Das ist die Antwort, die die Eiferer verdient haben. In einer Welt, wo sogenannte Kreationisten allen Ernstes fordern, im Biologieunterricht an Schulen die biblische Schöpfungsgeschichte (!) zu lehren, kann die Reaktion der Vernunft nicht hart genug ausfallen. In einer Welt, wo Grünen-Politiker islamische Feiertage in Deutschland und einen türkischen Text der Nationalhymne vorschlagen, bedarf es eines starken Antiserums. Das versprüht Sam Harris auf jeder Seite dieses faszinierenden Buches.
Ob Christentum, Islam oder Judentum, Harris analysiert und entlarvt sie alle. Er verdeutlicht, dass ein Schwinden der Toleranz gegenüber anachronistischen religiösen Bräuchen ein unschätzbarer Beitrag zum Weltfrieden wäre. Das Interessante dabei ist, dass er im Gegensatz zu Richard Dawkins dem Menschen spirituelle Praktiken durchaus zugesteht.
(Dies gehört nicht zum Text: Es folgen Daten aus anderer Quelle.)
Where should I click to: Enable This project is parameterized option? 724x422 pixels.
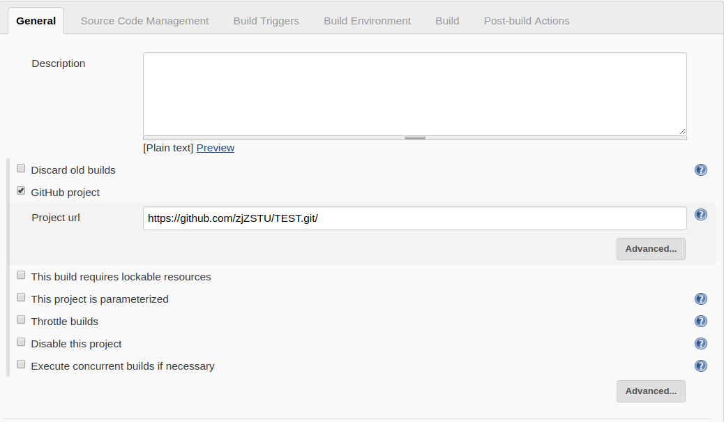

Über den Buddhismus etwa spricht er sich lobend aus, er sieht darin die fortgeschrittenste der großen Religionen, während er völlig richtig erkennt, dass die Anhänger von Jesus und Mohammed über Jahrhunderte hinweg keine nennenswerte geistige Entwicklung verzeichnen konnten.
Manche Abschnitte des Buches sind philosophisch höchst anspruchsvoll, andere verdeutlichen das Gesagte im Plauderton, mit Humor, und keineswegs eifernd, wie es den "neuen Atheisten" gelegentlich vorgeworfen wird. Dem Schweizer Verlag Edition Spuren ist mit diesem Werk ein Volltreffer gelungen. Das Sachbuch liest sich spannend wie ein Krimi, und alle, die den Aberglauben, mit dem sie aufgezogen wurden, hinter sich gelassen haben, um ihn durch Verstand zu ersetzen, werden es lieben.
Besonders gelungen die kleinen Denkspiele und Experimente, mit denen Harris seine Leser fortwährend bei der Stange hält und sie gewissermaßen "interaktiv" am Thema beteiligt. Der Lesende wird zum Nachdenken gezwungen - womöglich auch einer der Gründe, weshalb die Gegenseite diese Art von Literatur nicht allzu sehr schätzt.
"Es wäre ein wahres Wunder gewesen, wenn die Hölle sich nicht gerührt hätte", so der Kommentar von Monsignore Walter Braumüller, dem Präsidenten des päpstlichen Komitees für Geschichtswissenschaften, zu diesem Buch. Wenn wir diesen Satz, ausgesprochen im 21. Jahrhundert, einmal kurz goutieren, dürfte es keine Zweifel mehr geben, auf welcher Seite der Wahnsinn kursiert.